(Word and element pointing entries)

....

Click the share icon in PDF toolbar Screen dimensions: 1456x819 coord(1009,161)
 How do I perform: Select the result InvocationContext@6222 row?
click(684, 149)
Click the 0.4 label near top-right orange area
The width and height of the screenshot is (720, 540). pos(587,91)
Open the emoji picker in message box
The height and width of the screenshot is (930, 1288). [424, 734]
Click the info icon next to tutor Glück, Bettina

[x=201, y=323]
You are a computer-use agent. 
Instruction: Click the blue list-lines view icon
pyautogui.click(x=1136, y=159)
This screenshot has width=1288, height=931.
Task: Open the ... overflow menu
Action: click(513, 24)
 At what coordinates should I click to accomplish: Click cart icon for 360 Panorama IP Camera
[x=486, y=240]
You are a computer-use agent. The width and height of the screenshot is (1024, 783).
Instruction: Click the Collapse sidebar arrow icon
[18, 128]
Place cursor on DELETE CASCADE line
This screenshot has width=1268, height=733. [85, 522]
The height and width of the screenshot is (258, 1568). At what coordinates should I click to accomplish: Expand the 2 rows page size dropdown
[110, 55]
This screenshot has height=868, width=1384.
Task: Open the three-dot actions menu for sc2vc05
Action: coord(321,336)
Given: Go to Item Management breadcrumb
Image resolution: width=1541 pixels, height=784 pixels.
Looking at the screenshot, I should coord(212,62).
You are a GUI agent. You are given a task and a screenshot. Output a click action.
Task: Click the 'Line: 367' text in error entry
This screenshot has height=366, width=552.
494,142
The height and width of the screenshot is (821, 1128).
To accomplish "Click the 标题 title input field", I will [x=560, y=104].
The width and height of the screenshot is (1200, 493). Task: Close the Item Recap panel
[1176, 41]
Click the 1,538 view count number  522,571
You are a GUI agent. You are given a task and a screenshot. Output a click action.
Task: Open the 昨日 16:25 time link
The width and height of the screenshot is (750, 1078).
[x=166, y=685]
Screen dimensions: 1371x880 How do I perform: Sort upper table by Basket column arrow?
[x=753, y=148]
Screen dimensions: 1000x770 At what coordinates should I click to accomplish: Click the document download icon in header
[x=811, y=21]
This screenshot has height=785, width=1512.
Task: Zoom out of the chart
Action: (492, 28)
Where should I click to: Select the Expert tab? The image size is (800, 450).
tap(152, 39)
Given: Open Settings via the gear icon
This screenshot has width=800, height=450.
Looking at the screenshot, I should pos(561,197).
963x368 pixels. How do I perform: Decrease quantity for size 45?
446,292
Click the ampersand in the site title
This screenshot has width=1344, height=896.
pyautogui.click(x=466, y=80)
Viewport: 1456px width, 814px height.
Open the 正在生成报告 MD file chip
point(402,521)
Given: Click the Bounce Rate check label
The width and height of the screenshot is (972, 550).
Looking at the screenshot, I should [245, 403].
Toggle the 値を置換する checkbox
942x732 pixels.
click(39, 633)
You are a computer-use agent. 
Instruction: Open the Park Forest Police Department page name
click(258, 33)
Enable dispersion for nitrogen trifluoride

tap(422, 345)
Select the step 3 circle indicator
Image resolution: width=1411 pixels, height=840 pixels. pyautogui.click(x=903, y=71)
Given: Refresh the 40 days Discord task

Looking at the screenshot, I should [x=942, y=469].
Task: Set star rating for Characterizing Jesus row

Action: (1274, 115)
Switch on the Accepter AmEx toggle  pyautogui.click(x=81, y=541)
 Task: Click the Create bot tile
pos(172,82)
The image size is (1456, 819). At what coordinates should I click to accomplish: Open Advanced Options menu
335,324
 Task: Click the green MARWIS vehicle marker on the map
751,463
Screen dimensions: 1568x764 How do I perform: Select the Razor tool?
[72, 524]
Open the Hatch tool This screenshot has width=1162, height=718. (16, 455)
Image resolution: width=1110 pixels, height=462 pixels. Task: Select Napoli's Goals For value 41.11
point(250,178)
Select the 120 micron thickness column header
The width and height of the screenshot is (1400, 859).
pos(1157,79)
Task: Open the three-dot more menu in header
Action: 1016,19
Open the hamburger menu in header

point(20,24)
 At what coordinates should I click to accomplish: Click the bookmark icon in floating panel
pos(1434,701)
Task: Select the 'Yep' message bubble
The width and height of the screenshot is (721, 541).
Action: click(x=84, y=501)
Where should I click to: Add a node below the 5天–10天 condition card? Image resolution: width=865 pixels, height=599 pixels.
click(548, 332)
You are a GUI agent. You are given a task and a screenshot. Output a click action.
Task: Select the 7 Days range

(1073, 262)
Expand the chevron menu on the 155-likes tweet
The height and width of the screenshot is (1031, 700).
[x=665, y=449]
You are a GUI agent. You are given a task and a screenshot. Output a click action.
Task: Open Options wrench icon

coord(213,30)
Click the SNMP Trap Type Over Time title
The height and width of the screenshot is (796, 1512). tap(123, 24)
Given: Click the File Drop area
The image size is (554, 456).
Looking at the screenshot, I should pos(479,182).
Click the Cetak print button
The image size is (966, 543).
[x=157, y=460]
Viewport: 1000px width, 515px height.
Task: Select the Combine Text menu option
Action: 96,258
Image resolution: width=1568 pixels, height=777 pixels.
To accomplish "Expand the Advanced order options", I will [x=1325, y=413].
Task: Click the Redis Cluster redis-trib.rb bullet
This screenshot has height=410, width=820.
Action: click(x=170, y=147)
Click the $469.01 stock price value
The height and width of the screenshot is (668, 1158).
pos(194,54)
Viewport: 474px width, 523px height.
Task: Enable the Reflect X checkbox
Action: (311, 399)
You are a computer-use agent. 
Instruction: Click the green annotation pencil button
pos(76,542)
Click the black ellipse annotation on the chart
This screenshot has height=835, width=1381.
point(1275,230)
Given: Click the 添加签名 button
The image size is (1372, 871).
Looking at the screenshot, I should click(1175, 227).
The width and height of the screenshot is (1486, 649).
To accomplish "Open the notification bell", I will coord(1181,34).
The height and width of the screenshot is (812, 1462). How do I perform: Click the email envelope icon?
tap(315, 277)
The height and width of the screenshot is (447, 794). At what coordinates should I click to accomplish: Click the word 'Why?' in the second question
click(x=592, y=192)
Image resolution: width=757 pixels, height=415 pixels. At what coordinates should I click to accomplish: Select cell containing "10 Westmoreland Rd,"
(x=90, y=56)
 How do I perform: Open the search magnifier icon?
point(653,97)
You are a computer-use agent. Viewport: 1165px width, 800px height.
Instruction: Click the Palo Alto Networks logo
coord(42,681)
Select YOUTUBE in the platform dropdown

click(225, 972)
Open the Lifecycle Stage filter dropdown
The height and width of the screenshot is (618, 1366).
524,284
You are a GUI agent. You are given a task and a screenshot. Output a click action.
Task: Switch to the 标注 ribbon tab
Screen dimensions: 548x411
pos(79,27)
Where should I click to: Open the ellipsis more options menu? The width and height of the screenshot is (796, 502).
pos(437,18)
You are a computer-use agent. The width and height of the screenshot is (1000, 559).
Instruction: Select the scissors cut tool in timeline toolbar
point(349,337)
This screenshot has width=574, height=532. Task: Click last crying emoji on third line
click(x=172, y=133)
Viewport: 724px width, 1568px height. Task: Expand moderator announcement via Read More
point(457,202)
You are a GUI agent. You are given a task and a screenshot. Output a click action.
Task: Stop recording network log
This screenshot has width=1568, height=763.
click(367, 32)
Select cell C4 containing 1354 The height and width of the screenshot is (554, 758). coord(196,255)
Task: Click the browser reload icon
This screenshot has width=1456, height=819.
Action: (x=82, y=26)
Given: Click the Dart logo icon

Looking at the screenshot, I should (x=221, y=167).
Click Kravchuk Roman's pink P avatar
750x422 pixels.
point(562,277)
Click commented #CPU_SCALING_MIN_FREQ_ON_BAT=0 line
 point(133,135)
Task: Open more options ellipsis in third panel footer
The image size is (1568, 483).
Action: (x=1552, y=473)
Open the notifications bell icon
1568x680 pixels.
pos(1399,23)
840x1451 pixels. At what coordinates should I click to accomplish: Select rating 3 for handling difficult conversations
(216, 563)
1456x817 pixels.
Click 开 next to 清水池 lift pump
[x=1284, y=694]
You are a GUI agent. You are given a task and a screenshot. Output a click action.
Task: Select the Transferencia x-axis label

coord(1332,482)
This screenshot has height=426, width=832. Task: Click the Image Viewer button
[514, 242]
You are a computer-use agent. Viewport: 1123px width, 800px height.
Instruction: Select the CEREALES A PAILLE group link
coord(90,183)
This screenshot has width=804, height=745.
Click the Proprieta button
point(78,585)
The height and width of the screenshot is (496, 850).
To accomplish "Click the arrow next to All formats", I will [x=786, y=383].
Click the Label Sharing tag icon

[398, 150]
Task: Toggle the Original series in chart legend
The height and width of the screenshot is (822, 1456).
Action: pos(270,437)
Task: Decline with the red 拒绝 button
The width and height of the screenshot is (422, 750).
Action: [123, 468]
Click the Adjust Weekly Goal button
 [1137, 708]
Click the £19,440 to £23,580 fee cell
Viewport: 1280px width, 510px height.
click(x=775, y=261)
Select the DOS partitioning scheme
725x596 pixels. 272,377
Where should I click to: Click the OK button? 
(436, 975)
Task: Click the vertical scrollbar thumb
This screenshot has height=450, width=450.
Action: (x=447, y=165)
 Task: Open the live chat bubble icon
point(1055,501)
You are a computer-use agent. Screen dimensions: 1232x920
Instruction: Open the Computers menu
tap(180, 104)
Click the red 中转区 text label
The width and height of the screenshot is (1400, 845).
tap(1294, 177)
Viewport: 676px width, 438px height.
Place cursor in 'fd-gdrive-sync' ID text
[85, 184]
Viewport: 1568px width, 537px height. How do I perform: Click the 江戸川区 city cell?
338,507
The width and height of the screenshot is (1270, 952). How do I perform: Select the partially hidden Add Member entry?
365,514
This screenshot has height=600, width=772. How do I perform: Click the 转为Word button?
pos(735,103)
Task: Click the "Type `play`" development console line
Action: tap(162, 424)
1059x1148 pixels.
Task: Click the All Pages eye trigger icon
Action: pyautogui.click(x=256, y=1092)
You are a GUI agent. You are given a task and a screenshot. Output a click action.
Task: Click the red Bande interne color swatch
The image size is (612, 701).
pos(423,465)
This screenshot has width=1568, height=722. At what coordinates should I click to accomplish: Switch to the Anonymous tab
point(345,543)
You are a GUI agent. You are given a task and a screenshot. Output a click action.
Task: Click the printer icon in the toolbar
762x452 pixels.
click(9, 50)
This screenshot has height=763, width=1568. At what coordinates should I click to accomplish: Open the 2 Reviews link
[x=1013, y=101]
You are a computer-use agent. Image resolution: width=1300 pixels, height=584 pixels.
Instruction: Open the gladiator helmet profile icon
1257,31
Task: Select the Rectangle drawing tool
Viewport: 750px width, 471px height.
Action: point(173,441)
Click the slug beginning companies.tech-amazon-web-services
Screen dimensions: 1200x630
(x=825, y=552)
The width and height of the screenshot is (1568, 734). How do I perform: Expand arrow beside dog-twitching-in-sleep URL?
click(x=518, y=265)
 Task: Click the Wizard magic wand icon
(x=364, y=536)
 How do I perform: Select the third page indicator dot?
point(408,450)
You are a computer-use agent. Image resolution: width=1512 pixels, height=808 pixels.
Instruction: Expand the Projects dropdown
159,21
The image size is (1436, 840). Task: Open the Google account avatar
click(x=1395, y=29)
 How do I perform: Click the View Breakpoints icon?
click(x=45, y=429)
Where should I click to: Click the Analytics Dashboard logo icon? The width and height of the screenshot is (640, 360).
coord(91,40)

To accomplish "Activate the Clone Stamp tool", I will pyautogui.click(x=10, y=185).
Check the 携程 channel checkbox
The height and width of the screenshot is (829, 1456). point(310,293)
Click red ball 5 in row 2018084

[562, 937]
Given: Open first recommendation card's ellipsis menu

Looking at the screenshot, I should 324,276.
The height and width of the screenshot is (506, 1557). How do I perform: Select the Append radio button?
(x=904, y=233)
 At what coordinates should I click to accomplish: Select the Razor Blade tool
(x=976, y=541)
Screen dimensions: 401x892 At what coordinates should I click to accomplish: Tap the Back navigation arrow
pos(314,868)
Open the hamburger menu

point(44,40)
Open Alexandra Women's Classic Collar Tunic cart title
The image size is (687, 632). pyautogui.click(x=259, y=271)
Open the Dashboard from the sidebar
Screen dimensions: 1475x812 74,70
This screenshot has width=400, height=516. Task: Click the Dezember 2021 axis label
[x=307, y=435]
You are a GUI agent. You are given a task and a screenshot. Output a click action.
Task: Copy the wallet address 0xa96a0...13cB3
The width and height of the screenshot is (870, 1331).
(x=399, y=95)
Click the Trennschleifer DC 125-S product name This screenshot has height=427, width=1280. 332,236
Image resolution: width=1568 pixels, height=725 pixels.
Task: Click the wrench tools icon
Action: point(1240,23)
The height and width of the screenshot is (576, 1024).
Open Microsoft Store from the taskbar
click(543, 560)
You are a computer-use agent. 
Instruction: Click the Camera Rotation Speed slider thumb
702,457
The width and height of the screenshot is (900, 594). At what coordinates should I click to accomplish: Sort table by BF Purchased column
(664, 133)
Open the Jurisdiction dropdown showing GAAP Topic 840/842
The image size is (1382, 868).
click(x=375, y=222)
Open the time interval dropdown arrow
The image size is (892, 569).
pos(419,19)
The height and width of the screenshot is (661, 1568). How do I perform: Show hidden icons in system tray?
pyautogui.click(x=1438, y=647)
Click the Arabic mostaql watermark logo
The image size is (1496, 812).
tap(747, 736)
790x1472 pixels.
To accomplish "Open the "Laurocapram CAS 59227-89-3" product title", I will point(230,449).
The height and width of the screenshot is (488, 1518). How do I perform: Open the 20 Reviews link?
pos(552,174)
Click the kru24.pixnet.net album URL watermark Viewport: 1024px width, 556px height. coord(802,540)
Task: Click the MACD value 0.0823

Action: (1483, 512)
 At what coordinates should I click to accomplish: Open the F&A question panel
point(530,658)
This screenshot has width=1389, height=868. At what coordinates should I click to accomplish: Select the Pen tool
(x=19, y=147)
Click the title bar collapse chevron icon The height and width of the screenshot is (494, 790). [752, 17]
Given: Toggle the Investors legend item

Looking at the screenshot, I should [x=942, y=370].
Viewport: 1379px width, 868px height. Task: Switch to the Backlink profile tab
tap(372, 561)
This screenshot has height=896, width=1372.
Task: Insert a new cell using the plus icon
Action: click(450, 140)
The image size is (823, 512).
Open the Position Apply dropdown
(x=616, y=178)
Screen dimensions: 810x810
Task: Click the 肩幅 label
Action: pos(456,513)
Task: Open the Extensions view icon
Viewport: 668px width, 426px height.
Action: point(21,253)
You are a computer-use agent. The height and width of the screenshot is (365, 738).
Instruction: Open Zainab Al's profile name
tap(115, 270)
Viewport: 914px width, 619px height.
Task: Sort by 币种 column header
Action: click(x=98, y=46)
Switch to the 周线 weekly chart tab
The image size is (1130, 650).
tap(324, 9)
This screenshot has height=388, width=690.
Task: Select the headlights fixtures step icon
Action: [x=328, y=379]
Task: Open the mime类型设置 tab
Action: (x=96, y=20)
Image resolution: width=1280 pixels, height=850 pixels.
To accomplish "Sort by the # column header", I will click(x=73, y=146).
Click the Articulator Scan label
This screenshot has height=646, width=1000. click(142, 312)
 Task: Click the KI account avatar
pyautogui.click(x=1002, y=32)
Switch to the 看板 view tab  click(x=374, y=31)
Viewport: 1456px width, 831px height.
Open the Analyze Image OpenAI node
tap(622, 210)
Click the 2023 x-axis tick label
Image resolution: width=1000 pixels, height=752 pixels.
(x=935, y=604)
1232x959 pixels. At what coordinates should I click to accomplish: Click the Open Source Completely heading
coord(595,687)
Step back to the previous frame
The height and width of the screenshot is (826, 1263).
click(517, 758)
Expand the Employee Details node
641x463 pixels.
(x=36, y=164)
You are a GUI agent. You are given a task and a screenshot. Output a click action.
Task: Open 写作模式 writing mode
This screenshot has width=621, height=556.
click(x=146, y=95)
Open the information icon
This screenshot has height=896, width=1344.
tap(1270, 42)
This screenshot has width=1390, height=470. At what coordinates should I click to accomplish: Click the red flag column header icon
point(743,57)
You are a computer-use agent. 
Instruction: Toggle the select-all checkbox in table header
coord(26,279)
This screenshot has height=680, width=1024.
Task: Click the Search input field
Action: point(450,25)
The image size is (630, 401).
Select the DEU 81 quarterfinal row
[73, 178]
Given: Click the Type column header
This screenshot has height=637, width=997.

....

Do this: Convert the stretch of records from the line containing "Task: Click the MACD value 0.0823" through the line containing "Click the title" into a JSON list of strings, with one string per line and blank lines omitted.

Result of this task:
[
  "Task: Click the MACD value 0.0823",
  "Action: (1483, 512)",
  " At what coordinates should I click to accomplish: Open the F&A question panel",
  "point(530,658)",
  "This screenshot has width=1389, height=868. At what coordinates should I click to accomplish: Select the Pen tool",
  "(x=19, y=147)",
  "Click the title bar collapse chevron icon The height and width of the screenshot is (494, 790). [752, 17]"
]